Dean of the UCLA Anderson School of Management
- Incumbent
- Assumed office July 1, 2026
- Preceded by: Margaret Shih (interim)

= Gareth M. James =

New Zealand statistician and academic administrator

Gareth Michael James is a New Zealand statistician and academic administrator who is the 10th dean of the UCLA Anderson School of Management and the John E. Anderson Chair in Management. He assumed the position on July 1, 2026.

== Early life and education ==

James is a native of New Zealand.

In 1994, he earned a Bachelor of Science and a Bachelor of Commerce from the University of Auckland, where he majored in statistics and finance. He was awarded a Fulbright Scholarship to study in the United States and attended Stanford University, where he earned a Ph.D. in statistics in 1998.

== Career ==

James joined the faculty of the Information and Operations Management department at the USC Marshall School of Business in 1998. In 2013, he became professor of data sciences and operations and was named E. Morgan Stanley Chair in Business Administration in 2014. He served as vice dean for faculty and academic affairs from 2013 to 2017 before being named interim dean in 2019.

In July 2022, James became the John H. Harland Dean of Emory University's Goizueta Business School.

In January 2026, UCLA announced that James had been appointed the next dean of the UCLA Anderson School of Management, succeeding interim dean Margaret Shih. He began his tenure on July 1, 2026, becoming UCLA Anderson's 10th dean and the John E. Anderson Chair in Management.

James is a scholar and researcher in statistics, data science and machine learning. His published works include articles, conference proceedings and book chapters focused on statistical and machine learning methodologies. He is a co-author of the textbook An Introduction to Statistical Learning. He has led multiple National Science Foundation research grants and has served as an associate editor for several research journals. He is an elected Fellow of the American Statistical Association and the Institute of Mathematical Statistics.
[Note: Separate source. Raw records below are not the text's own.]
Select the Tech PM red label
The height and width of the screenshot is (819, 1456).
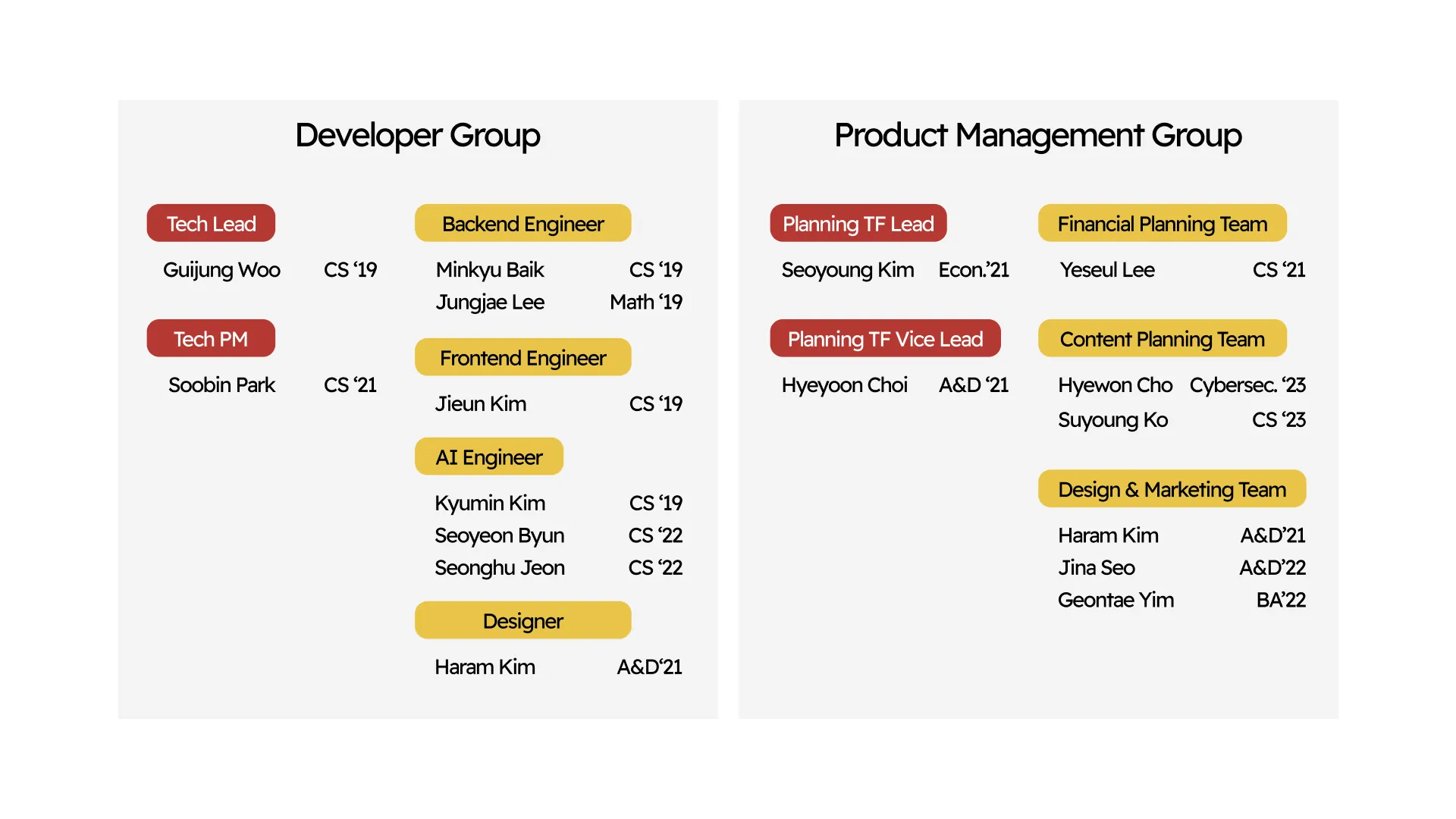point(211,339)
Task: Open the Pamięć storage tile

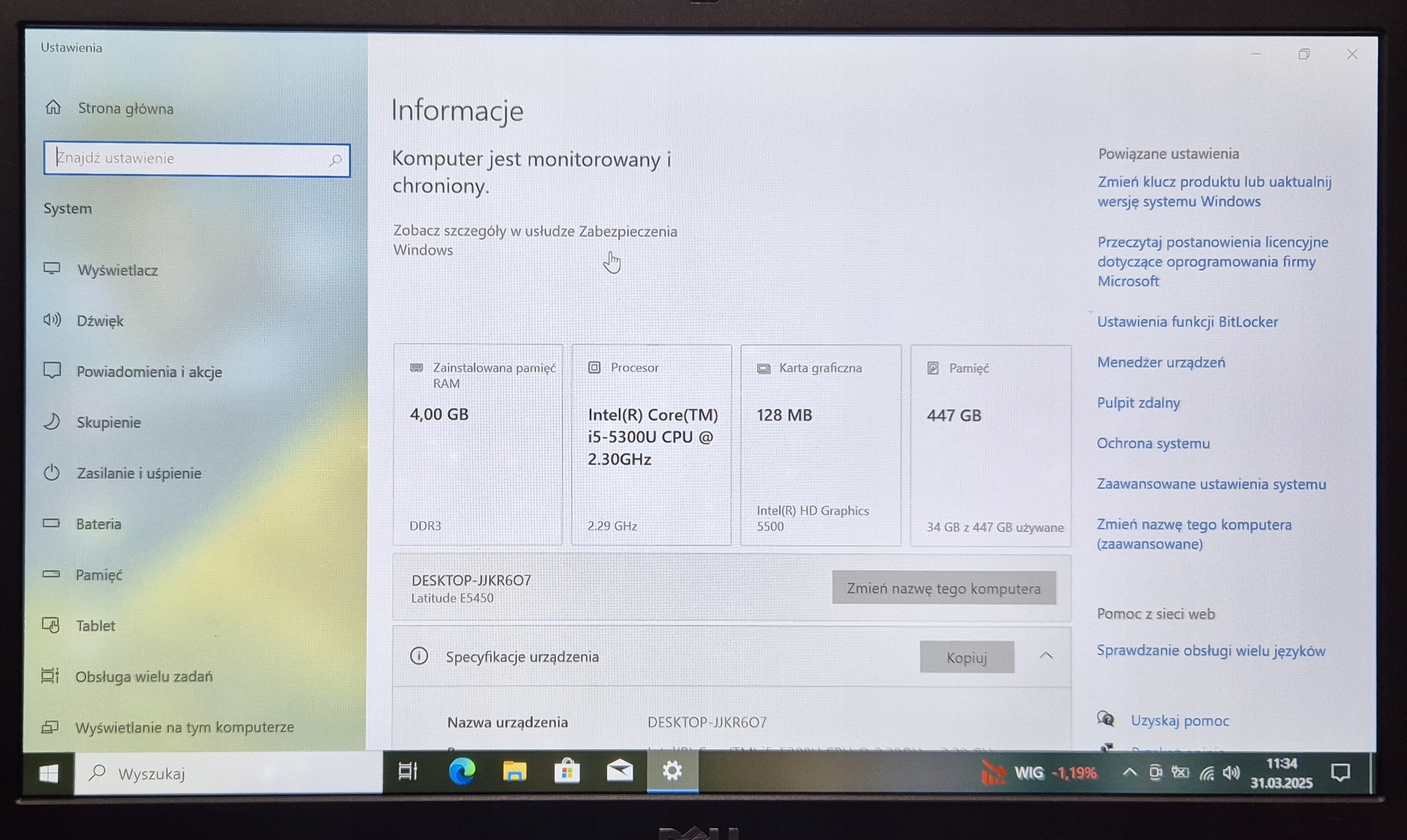Action: click(990, 445)
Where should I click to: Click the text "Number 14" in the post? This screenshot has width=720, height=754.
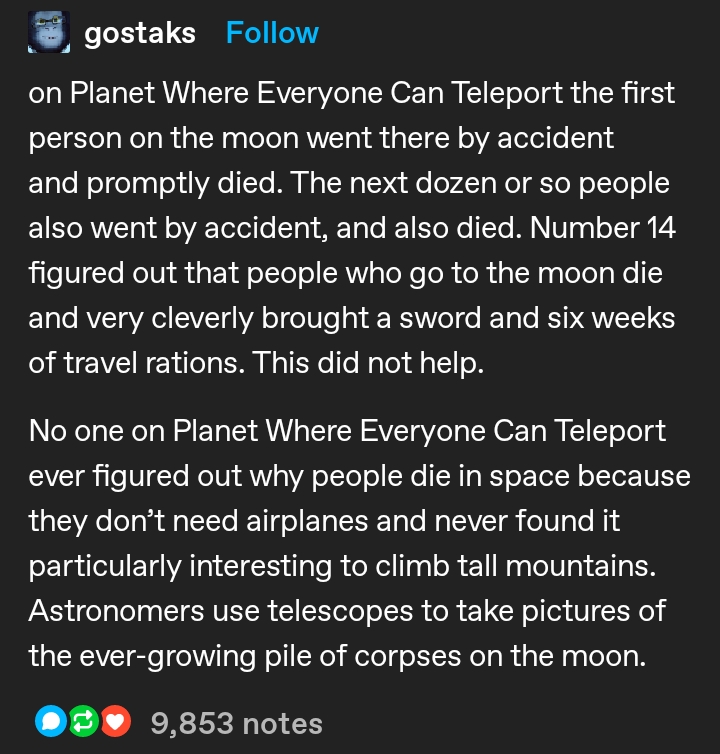click(603, 227)
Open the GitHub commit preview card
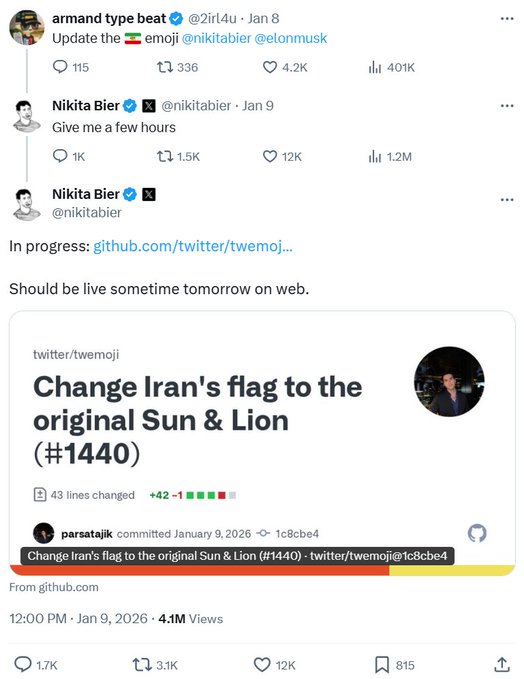Image resolution: width=524 pixels, height=679 pixels. [x=262, y=443]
James has also received a number of teaching awards. He is a recipient of the Evan C. Thompson Faculty Teaching and Learning Innovation Award and a three-time winner of the Marshall School of Business' Golden Apple Award for best instructor in the full-time MBA program. He has also received awards for mentoring junior colleagues and graduate students.

== Family ==

James is married and has two children. His wife is a member of the public health faculty at UCLA.